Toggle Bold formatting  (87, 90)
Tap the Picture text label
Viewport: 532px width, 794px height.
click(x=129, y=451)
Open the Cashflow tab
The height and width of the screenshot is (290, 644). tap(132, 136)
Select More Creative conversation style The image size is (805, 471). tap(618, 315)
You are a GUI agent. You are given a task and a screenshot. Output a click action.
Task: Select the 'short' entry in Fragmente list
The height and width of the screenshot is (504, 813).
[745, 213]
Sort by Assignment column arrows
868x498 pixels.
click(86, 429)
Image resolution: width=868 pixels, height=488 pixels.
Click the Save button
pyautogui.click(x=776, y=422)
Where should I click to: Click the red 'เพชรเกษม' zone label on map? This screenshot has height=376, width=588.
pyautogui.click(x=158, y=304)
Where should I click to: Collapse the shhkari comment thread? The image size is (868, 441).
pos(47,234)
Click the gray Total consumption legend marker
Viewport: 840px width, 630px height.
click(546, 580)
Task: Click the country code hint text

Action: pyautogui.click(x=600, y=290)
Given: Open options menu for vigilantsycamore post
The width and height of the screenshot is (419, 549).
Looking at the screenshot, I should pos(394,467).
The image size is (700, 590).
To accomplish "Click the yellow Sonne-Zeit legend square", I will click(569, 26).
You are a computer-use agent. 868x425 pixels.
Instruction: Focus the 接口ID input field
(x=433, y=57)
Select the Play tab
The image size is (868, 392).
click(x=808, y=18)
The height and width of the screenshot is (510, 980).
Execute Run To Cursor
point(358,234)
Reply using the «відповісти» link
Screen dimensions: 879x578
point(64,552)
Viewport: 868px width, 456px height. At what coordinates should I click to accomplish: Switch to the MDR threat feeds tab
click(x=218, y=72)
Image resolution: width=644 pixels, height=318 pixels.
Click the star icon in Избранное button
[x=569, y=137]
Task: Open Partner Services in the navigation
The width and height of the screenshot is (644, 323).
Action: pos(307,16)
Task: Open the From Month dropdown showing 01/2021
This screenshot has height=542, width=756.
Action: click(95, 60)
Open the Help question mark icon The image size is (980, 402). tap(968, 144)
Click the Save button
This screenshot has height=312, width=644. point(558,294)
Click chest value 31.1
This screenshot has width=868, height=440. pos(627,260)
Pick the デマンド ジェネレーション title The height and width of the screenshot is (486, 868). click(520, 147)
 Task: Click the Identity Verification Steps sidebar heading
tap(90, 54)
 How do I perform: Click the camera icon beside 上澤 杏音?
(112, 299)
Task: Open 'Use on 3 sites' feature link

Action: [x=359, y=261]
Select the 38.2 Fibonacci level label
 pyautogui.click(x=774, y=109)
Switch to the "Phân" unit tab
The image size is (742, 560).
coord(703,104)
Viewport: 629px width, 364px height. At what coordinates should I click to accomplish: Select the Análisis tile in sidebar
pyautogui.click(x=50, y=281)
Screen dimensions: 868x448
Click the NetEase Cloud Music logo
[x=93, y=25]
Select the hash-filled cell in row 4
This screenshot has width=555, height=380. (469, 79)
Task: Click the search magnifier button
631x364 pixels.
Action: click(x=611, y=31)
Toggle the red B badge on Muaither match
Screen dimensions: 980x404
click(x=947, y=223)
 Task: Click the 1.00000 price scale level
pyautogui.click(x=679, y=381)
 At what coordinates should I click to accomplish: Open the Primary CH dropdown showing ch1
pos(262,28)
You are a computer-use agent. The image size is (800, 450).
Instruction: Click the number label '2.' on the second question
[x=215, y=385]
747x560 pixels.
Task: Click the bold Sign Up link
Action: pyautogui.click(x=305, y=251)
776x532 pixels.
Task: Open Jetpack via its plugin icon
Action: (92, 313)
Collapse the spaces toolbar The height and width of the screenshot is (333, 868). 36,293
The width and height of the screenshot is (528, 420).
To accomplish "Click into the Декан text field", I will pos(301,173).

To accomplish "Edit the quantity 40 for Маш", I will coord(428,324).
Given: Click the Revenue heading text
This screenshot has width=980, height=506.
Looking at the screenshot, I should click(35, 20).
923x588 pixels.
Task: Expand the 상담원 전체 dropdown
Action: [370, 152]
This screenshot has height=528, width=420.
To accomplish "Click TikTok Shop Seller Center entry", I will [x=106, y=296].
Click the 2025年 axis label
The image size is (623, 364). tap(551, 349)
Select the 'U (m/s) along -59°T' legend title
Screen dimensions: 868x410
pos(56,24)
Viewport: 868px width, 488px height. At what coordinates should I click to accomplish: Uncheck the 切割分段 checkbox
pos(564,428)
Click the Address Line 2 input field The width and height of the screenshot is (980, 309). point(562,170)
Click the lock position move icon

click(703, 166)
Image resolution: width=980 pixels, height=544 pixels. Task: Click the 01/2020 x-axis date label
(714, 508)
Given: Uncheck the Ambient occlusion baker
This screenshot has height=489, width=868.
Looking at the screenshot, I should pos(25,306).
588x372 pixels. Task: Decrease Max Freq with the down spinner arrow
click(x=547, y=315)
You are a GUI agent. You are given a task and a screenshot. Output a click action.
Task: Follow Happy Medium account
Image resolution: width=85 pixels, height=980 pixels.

+++

→ **TASK**: Retype the material precisely, leaving out no line.

→ **ANSWER AREA**:
Toggle Bold formatting  (87, 90)
Tap the Picture text label
Viewport: 532px width, 794px height.
click(x=129, y=451)
Open the Cashflow tab
The height and width of the screenshot is (290, 644). tap(132, 136)
Select More Creative conversation style The image size is (805, 471). tap(618, 315)
You are a GUI agent. You are given a task and a screenshot. Output a click action.
Task: Select the 'short' entry in Fragmente list
The height and width of the screenshot is (504, 813).
[745, 213]
Sort by Assignment column arrows
868x498 pixels.
click(86, 429)
Image resolution: width=868 pixels, height=488 pixels.
Click the Save button
pyautogui.click(x=776, y=422)
Where should I click to: Click the red 'เพชรเกษม' zone label on map? This screenshot has height=376, width=588.
pyautogui.click(x=158, y=304)
Where should I click to: Collapse the shhkari comment thread? The image size is (868, 441).
pos(47,234)
Click the gray Total consumption legend marker
Viewport: 840px width, 630px height.
click(546, 580)
Task: Click the country code hint text

Action: pyautogui.click(x=600, y=290)
Given: Open options menu for vigilantsycamore post
The width and height of the screenshot is (419, 549).
Looking at the screenshot, I should pos(394,467).
The image size is (700, 590).
To accomplish "Click the yellow Sonne-Zeit legend square", I will click(569, 26).
You are a computer-use agent. 868x425 pixels.
Instruction: Focus the 接口ID input field
(x=433, y=57)
Select the Play tab
The image size is (868, 392).
click(x=808, y=18)
The height and width of the screenshot is (510, 980).
Execute Run To Cursor
point(358,234)
Reply using the «відповісти» link
Screen dimensions: 879x578
point(64,552)
Viewport: 868px width, 456px height. At what coordinates should I click to accomplish: Switch to the MDR threat feeds tab
click(x=218, y=72)
Image resolution: width=644 pixels, height=318 pixels.
Click the star icon in Избранное button
[x=569, y=137]
Task: Open Partner Services in the navigation
The width and height of the screenshot is (644, 323).
Action: pos(307,16)
Task: Open the From Month dropdown showing 01/2021
This screenshot has height=542, width=756.
Action: click(95, 60)
Open the Help question mark icon The image size is (980, 402). tap(968, 144)
Click the Save button
This screenshot has height=312, width=644. point(558,294)
Click chest value 31.1
This screenshot has width=868, height=440. pos(627,260)
Pick the デマンド ジェネレーション title The height and width of the screenshot is (486, 868). click(520, 147)
 Task: Click the Identity Verification Steps sidebar heading
tap(90, 54)
 How do I perform: Click the camera icon beside 上澤 杏音?
(112, 299)
Task: Open 'Use on 3 sites' feature link

Action: [x=359, y=261]
Select the 38.2 Fibonacci level label
 pyautogui.click(x=774, y=109)
Switch to the "Phân" unit tab
The image size is (742, 560).
coord(703,104)
Viewport: 629px width, 364px height. At what coordinates should I click to accomplish: Select the Análisis tile in sidebar
pyautogui.click(x=50, y=281)
Screen dimensions: 868x448
Click the NetEase Cloud Music logo
[x=93, y=25]
Select the hash-filled cell in row 4
This screenshot has width=555, height=380. (469, 79)
Task: Click the search magnifier button
631x364 pixels.
Action: click(x=611, y=31)
Toggle the red B badge on Muaither match
Screen dimensions: 980x404
click(x=947, y=223)
 Task: Click the 1.00000 price scale level
pyautogui.click(x=679, y=381)
 At what coordinates should I click to accomplish: Open the Primary CH dropdown showing ch1
pos(262,28)
You are a computer-use agent. The image size is (800, 450).
Instruction: Click the number label '2.' on the second question
[x=215, y=385]
747x560 pixels.
Task: Click the bold Sign Up link
Action: pyautogui.click(x=305, y=251)
776x532 pixels.
Task: Open Jetpack via its plugin icon
Action: (92, 313)
Collapse the spaces toolbar The height and width of the screenshot is (333, 868). 36,293
The width and height of the screenshot is (528, 420).
To accomplish "Click into the Декан text field", I will pos(301,173).

To accomplish "Edit the quantity 40 for Маш", I will coord(428,324).
Given: Click the Revenue heading text
This screenshot has width=980, height=506.
Looking at the screenshot, I should click(35, 20).
923x588 pixels.
Task: Expand the 상담원 전체 dropdown
Action: [370, 152]
This screenshot has height=528, width=420.
To accomplish "Click TikTok Shop Seller Center entry", I will [x=106, y=296].
Click the 2025年 axis label
The image size is (623, 364). tap(551, 349)
Select the 'U (m/s) along -59°T' legend title
Screen dimensions: 868x410
pos(56,24)
Viewport: 868px width, 488px height. At what coordinates should I click to accomplish: Uncheck the 切割分段 checkbox
pos(564,428)
Click the Address Line 2 input field The width and height of the screenshot is (980, 309). point(562,170)
Click the lock position move icon

click(703, 166)
Image resolution: width=980 pixels, height=544 pixels. Task: Click the 01/2020 x-axis date label
(714, 508)
Given: Uncheck the Ambient occlusion baker
This screenshot has height=489, width=868.
Looking at the screenshot, I should pos(25,306).
588x372 pixels. Task: Decrease Max Freq with the down spinner arrow
click(x=547, y=315)
You are a GUI agent. You are given a task and a screenshot. Output a click action.
Task: Follow Happy Medium account
Image resolution: width=85 pixels, height=980 pixels.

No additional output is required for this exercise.